My discussions with my colleagues in Canada suggest that some key issues are paramount, and I share these as much to offer these thoughts to others as to suggest they offer a framework for a policy agenda:

Learn from others

Canadians are not learning from the experiences of other countries and may have retreated to certainty of the mythologies. Sure, people make the pilgrimage to selected reforming systems, and some folk bring their hot ideas to Canada, but sustained international engagement on practical learning is weak. Perhaps it is the fear/fascination with the US that says that Canadian health care is at least “not like that!”, but much can be learned from other systems and the agenda for learning needs to take into account the strengths of the Canadian system, and the weaknesses of others. Countries with strong policy-driven reform programs attract interest like bears to honey, but in many cases deficiencies in the service delivery system undermine these plans. What is needed is greater engagement internationally at all levels of the service delivery sector, and in particular major reform of health management training is needed.

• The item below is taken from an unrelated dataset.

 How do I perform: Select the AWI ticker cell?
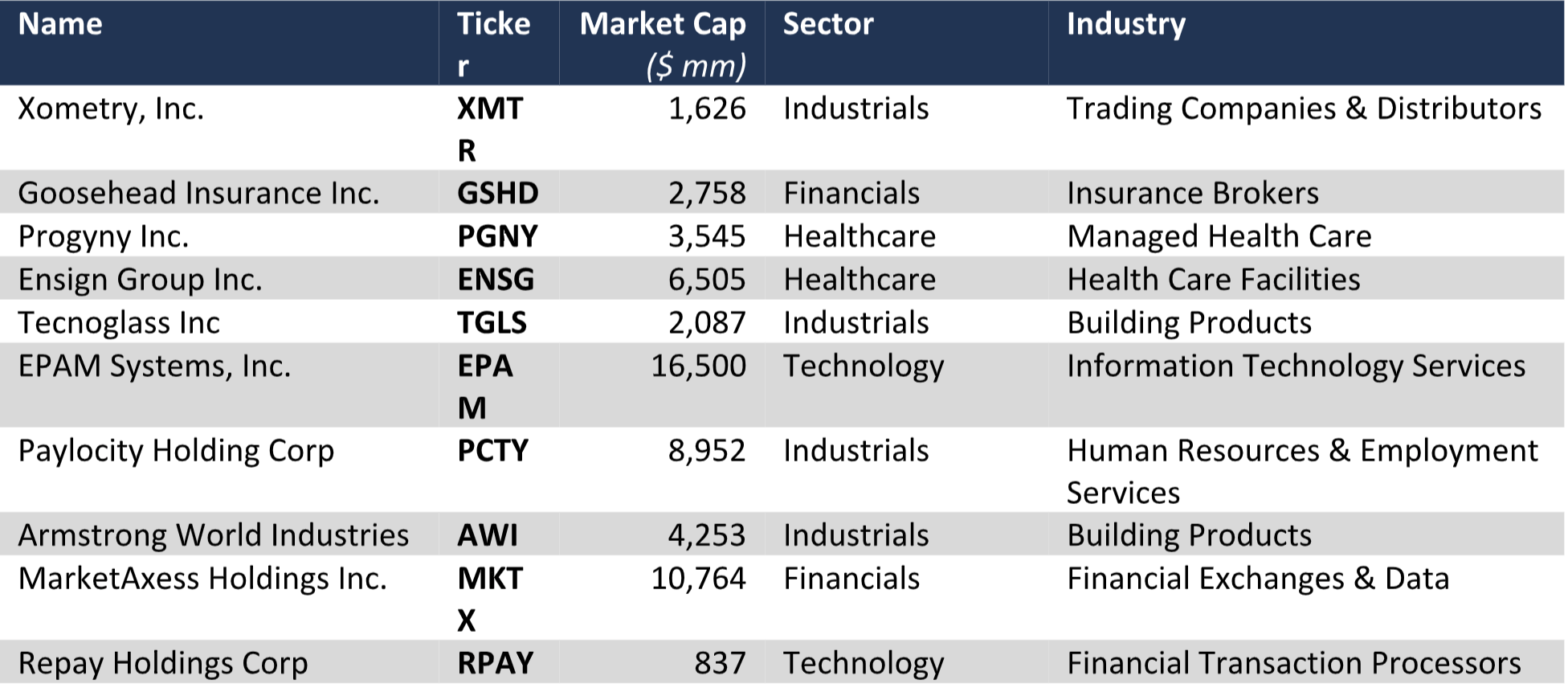[x=488, y=535]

Disrupt the existing service delivery paradigm

The hot money is that competition is the way forward, and as Kirby and Keon have also suggested deal with labour market rigidities. But let’s look at competition. Raw, brute competition between hospitals in Canada is most likely to occur on University Avenue in Toronto, and probably no other place. The public’s interest is is service. If we start with the disruptive potential of patient choice, we find that it is not competition between providers that will improve services and drive efficiencies, but competition around quality, service options, and the opportunity of new providers to enter the market easily and offer services people want. Ministers of Health who profess to protect the public interest by blocking service innovation at the Rainbow Bridge, are shielding us from service improvement by playing to the bleachers. Labour market rigidities exist partly because health care professionals have become institutionalized around their roles and now successfully protect this, cartel-like. But patient-centric reform will call on these same professionals to explore how they can be leaders and innovators. Why bother try to improve services if you can’t create that service because of systematic barriers to service-led reform?

We only need one thing: Innovative Contestability: permit innovators to drive service-focused reform to challenge the existing service providers; this will unbundle service configurations as patients vote with their feet for the service that meets their needs.

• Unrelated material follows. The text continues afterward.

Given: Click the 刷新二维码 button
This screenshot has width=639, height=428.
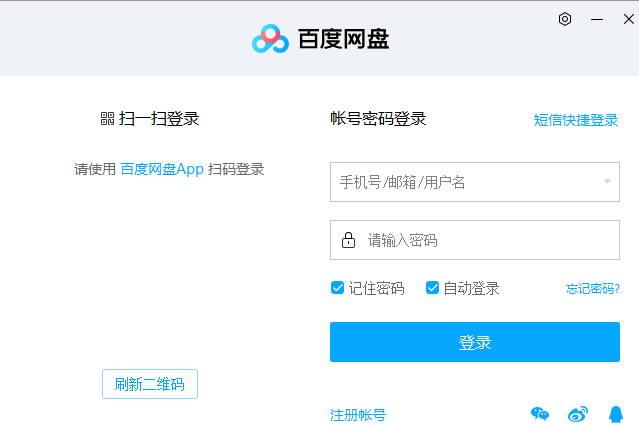Looking at the screenshot, I should 150,384.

Develop citizen-centred e-health

The concern that health system productivity is not improving is widespread and is caused in part by the failure of the service delivery paradigm to be able to reform. Central, though, to this thinking, is the view that new information and communication technologies will drive productivity and service improvement. Why should that be true? In other sectors of the economy, massive investment in information technology has taken in some cases decades to get to work properly, and most major projects generally fail to deliver the benefits that were breathlessly promised. What industry does know, though, is that a focus on service improvement and productivity is led through customer responsiveness, not an internal focus on organizational change. Customer engagement in health care will drive productivity improvement, and e-health technologies that fail to start with patient use as a key driver, will not lead to productivity gains. Patient access though to their electronic health record or prescription database will ensure that it is accurate, complete and current, as this quality inspector of one has a greater vested interest in its accuracy than any health professional.